#### REQUIRED WORK
How many lines in the records below contain the string "Uncheck", with case counting? Give only the number.

● ● ● ● ● ● ●

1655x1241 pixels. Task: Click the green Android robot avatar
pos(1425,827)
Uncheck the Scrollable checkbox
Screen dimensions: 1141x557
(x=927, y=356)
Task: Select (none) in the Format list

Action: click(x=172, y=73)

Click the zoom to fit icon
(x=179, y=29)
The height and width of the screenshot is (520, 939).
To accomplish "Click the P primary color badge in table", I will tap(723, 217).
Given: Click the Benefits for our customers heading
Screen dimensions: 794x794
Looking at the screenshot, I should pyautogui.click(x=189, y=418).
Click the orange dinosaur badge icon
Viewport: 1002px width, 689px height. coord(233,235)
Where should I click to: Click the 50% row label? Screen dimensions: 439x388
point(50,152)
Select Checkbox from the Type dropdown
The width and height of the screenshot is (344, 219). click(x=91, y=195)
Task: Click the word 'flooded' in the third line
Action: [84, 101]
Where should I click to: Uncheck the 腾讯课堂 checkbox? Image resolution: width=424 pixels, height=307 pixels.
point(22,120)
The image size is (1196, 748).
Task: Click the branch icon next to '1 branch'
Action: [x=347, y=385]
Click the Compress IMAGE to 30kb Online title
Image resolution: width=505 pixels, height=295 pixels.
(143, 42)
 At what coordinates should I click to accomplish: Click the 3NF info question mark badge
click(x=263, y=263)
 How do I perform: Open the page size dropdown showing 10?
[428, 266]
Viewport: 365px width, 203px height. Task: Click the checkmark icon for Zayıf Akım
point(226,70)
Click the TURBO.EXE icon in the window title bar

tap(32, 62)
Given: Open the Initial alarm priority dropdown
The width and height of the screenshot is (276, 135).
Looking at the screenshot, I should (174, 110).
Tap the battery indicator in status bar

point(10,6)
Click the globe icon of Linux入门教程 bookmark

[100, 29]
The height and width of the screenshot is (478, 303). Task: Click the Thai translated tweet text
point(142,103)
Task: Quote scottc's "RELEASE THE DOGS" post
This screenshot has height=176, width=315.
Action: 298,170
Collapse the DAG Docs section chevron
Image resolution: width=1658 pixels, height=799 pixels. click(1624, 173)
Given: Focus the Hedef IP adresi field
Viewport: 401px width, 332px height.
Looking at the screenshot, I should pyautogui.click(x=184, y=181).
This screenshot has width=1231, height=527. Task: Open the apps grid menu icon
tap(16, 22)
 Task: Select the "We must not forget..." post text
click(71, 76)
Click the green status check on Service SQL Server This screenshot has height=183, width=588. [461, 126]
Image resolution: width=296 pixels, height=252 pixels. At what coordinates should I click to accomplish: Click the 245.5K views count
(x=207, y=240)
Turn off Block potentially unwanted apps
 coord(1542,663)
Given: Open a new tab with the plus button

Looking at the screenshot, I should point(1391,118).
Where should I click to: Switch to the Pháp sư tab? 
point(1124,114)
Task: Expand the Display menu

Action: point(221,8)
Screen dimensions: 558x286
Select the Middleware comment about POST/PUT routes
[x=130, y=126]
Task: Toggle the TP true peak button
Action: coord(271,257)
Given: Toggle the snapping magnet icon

● ● ● ● ● ● ●

#### FINAL RESULT
2